##### TEKS BACAAN

Friday, November 12, 2010

kenisah : yang dipelajari

YANG DIPELAJARI

Ada hal yang saya pelajari dalam minggu terakhir ini tentang do'a. Rasanya sudah cukup banyak buku yang membahas soal do'a, demikian juga dengan pengajian - pengajian. Tengoklah di toko buku dan di majelis - majelis. Ritual berdo'a, saat - saat yang tepat untuk berdo'a, serta segala hal-nya rasanya sudah komplit dibahas. Begitu.

Beberapa bulan ini --terutama semenjak awal tahun-- saya mengalami kesulitan ekonomi keluarga. Krisis. Dalam arti, --tentunya semua juga mengerti makna 'kesulitan ekonomi'. Saya cukup kelabakan memenuhi kebutuhan harian keluarga. Hingga akhirnya harapan terbaik adalah mengandalkan tabungan yang ada. Selama itu pula, saya mencoba berusaha dan senantiasa berdo'a untuk mencari rejeki semampunya, karena tentunya tabungan ada batasnya.

Berjalan beberapa bulan, rasanya stok tabungan makin - makin menipis saja. Tentu saja jamak, karena selama itu besar pasak daripada tusuk gigi. Semakin hari, pemantauan saldo tabungan dan aliran dana keuangan makin ketat, kalo istilah jaman reformasi dulu adalah 'detik per-detik'. Seperti mengamati letusan gunung berapi. Makin mepet - makin mepet. Dan sementara itu pula usaha yang diupayakan belum menampakkan hasil.

##########
##### DATA YANG DIBERIKAN

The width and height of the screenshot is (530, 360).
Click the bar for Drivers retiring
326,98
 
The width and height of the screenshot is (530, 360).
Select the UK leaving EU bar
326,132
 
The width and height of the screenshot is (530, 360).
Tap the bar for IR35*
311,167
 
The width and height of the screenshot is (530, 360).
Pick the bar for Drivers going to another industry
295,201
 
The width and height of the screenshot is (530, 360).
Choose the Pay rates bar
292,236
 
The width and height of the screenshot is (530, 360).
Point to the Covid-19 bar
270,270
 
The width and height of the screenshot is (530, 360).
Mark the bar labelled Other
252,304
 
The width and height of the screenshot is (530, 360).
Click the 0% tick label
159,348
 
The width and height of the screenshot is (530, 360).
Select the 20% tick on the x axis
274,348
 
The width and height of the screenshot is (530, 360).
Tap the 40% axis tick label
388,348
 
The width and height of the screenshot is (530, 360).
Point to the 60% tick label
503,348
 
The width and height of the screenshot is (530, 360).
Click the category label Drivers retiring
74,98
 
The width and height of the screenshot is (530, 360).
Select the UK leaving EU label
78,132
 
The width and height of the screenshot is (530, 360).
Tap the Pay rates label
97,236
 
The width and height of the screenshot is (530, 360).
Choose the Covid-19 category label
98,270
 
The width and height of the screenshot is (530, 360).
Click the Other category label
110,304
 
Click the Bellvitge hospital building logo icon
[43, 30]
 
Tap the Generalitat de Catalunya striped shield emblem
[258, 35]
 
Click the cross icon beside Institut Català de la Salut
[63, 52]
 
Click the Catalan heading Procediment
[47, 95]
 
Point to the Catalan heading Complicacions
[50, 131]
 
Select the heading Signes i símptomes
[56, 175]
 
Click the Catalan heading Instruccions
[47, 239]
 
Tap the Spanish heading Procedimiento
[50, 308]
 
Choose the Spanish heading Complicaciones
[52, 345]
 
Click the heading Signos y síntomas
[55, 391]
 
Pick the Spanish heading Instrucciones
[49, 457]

##########

# DAFTAR TUGAS:
a: Menurut teks tentang doa dan kesulitan ekonomi, sejak kapan terutama penulis mengalami kesulitan ekonomi keluarga?
b: Lanjutkan teks tentang doa dan kesulitan ekonomi itu, mulai setelah kalimat terakhirnya.

# JAWABAN LATIHAN:
a: Terutama sejak awal tahun.

b:
Tentunya kepeningan di kepala menjurus ke panik. Beberapa peluang ternyata gagal di-embat, istilahnya mungkin belumlah rejekinya. Dan dalam segala usaha itu kenyataannya kondisi belum membaik jua karena memang belum ada hasil yang signifikan, sementara krisis masih menjerat. Do'a terus dibaca, usaha terus diupaya. Hingga suatu ketika terpikirkan akan beberapa hal. Dari beberapa pengajian, baca-baca, dan referensi lain, iseng - iseng saya mencoba dalami dengan lebih cermat atas segala masukan yang ada. Akhirnya --rasanya-- seperti ada secercah kesimpulan. Seperti sedikit mengalami pencerahan dan merasa ada segenggam rasa yakin. Walau tentunya belumlah sempurna kesimpulan pencerahan yang saya tarik, tetapi, rasanya cukup bisa dipertanggung-jawabkan. Setidaknya, ternyata kesimpulan itu sedikit - sedikit terbukti bagi diri pribadi.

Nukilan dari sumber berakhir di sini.